Reconsidering Tomu Uchida, American Genre Film Archive, Fosse’s Swan Song

  • For Film Comment, Marc Walkow surveys the career of director Tomu Uchida, currently the subject of a retrospective at the Museum of Modern Art. Like many commercial Japanese directors of his era, Uchida has long been underappreciated in the West, but “the uniformly high quality of his works and his ability to succeed in a variety of genres mark him as a filmmaker very ripe for (re)consideration by critics.”
  • Over at Sight & Sound, Ginette Vincendeau traces the origins of French film noir and lists twelve of the genre’s essential works, including Julien Duvivier’s Pépé le Moko, Jean Renoir’s La bête humaine, and Jules Dassin’s Rififi.
  • In Brooklyn magazine, Max Kyburz explores the history of the American Genre Film Archive, Alamo Drafthouse’s nonprofit collection of 3,500 neglected titles.
  • For Cineaste, Graham Fuller examines the elements of psychodrama in Nicholas Ray’s In a Lonely Place.
  • Little White Lies celebrates Andrei Tarkovsky’s masterpiece Andrei Rublev for “the diversity and extremity of its divergences.”
  • In a new interview with the Village Voice’s Bilge Ebiri, composer Hanan Townshend discusses his collaborations with Terrence Malick: “Terry sometimes says he’s the carpenter and I’m providing him with the wood and the nails.”
  • As part of Behind the Screens, a series of interviews with film programmers, the Observer speaks with the Japan Society’s Aiko Masubuchi on her mini-retrospective Pop!

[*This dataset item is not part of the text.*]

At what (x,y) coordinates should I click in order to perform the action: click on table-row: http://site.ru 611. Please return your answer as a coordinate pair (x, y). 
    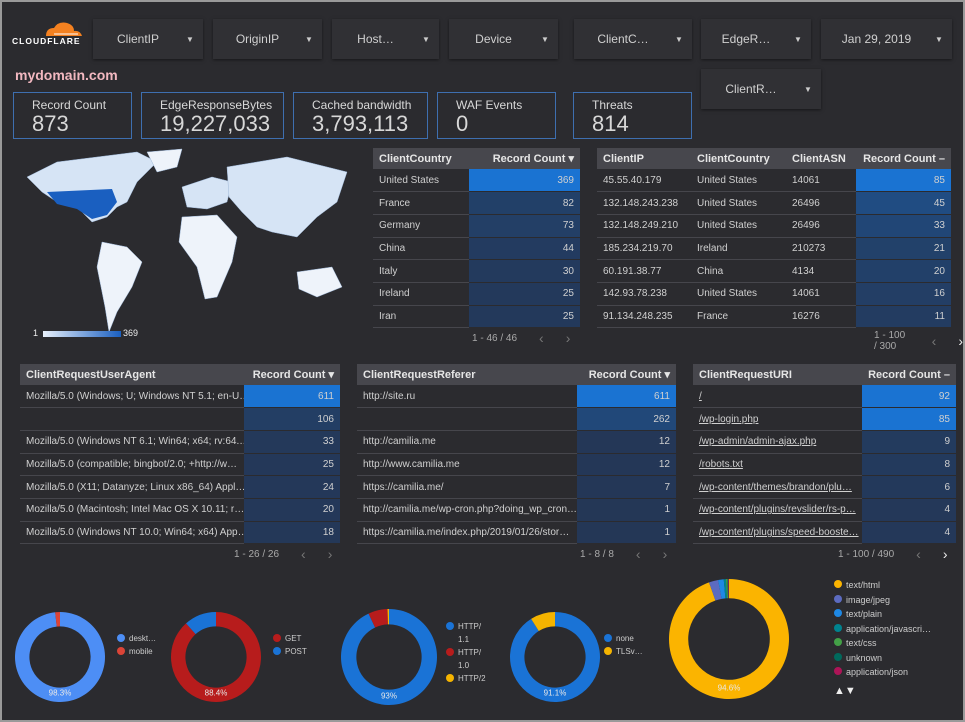
    Looking at the image, I should click on (516, 397).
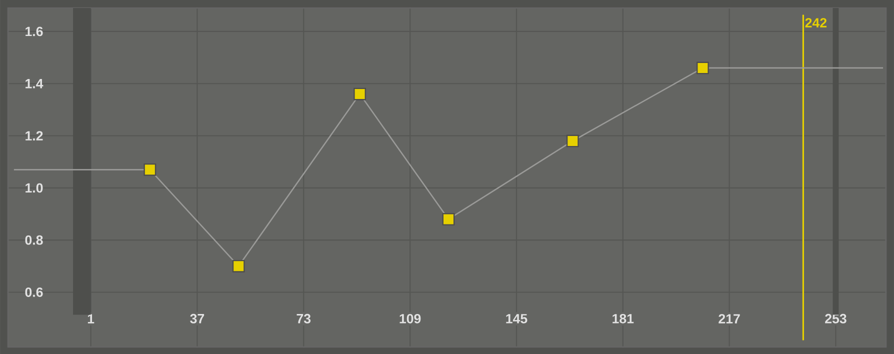 This screenshot has width=894, height=354. I want to click on y-tick-label: 1.6, so click(34, 31).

Goes Cinema: Kadokawa Film & 1980s Japan.
  • “It’s like Chekhov—a black comedy, a human comedy,” says Isabelle Huppert about her controversial new film Elle.
  • Over at RogerEbert.com, Christina Newland calls Bob Fosse’s final film, Star 80, “a terrifying and genre-less descent into the red mist of misogyny.”
  • Fusion’s Isha Aran uncovers the story of Li-Ling Ai, the unsung Chinese-American woman who conceptualized the 1941 Oscar-winning documentary Kukan.
  • The Paris Review’s Dan Piepenbring pays tribute to musical icon Leon Russell, who passed away last Sunday.